>>

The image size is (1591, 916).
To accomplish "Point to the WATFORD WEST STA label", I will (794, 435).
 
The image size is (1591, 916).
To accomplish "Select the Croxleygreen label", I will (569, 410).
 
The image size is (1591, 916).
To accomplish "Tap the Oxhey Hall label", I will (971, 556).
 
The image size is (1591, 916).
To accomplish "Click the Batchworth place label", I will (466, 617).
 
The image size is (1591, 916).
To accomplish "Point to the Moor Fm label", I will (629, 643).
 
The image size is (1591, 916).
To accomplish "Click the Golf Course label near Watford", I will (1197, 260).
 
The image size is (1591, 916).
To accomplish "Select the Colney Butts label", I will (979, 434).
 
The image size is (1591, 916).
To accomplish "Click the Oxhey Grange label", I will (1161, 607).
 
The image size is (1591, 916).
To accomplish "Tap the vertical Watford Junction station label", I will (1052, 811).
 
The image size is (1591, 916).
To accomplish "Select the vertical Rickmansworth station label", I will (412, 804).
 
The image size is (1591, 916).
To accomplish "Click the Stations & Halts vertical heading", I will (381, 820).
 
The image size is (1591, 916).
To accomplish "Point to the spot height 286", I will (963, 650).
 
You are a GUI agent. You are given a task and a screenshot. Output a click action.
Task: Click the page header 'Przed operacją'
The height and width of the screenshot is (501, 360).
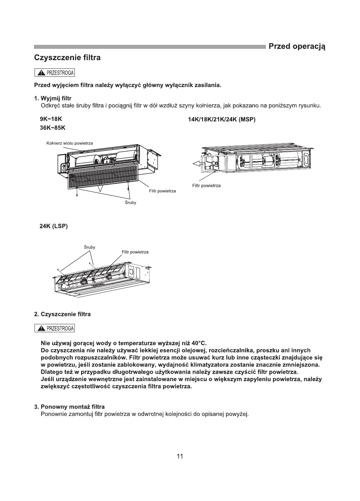pyautogui.click(x=297, y=46)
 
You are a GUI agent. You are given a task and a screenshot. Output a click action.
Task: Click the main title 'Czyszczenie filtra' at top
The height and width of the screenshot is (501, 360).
pyautogui.click(x=67, y=58)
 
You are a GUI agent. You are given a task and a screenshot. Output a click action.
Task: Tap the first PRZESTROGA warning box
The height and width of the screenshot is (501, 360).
pyautogui.click(x=55, y=73)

<<

— Work to be completed —
Please rewrite all the records above, replacing "screenshot" with "page image" and leaving everything else unchanged. Omit the pictures from your answer.

— Answer to this problem —
The image size is (1591, 916).
To accomplish "Point to the WATFORD WEST STA label", I will (794, 435).
 
The image size is (1591, 916).
To accomplish "Select the Croxleygreen label", I will (569, 410).
 
The image size is (1591, 916).
To accomplish "Tap the Oxhey Hall label", I will (971, 556).
 
The image size is (1591, 916).
To accomplish "Click the Batchworth place label", I will (466, 617).
 
The image size is (1591, 916).
To accomplish "Point to the Moor Fm label", I will (629, 643).
 
The image size is (1591, 916).
To accomplish "Click the Golf Course label near Watford", I will (1197, 260).
 
The image size is (1591, 916).
To accomplish "Select the Colney Butts label", I will (979, 434).
 
The image size is (1591, 916).
To accomplish "Click the Oxhey Grange label", I will (1161, 607).
 
The image size is (1591, 916).
To accomplish "Tap the vertical Watford Junction station label", I will (1052, 811).
 
The image size is (1591, 916).
To accomplish "Select the vertical Rickmansworth station label", I will (412, 804).
 
The image size is (1591, 916).
To accomplish "Click the Stations & Halts vertical heading", I will (381, 820).
 
The image size is (1591, 916).
To accomplish "Point to the spot height 286", I will (963, 650).
 
You are a GUI agent. You are given a task and a page image. Output a click action.
Task: Click the page header 'Przed operacją'
The height and width of the page image is (501, 360).
pyautogui.click(x=297, y=46)
 
You are a GUI agent. You are given a task and a page image. Output a click action.
Task: Click the main title 'Czyszczenie filtra' at top
The height and width of the page image is (501, 360).
pyautogui.click(x=67, y=58)
 
You are a GUI agent. You are given a task and a page image. Output a click action.
Task: Tap the first PRZESTROGA warning box
The height and width of the page image is (501, 360).
pyautogui.click(x=55, y=73)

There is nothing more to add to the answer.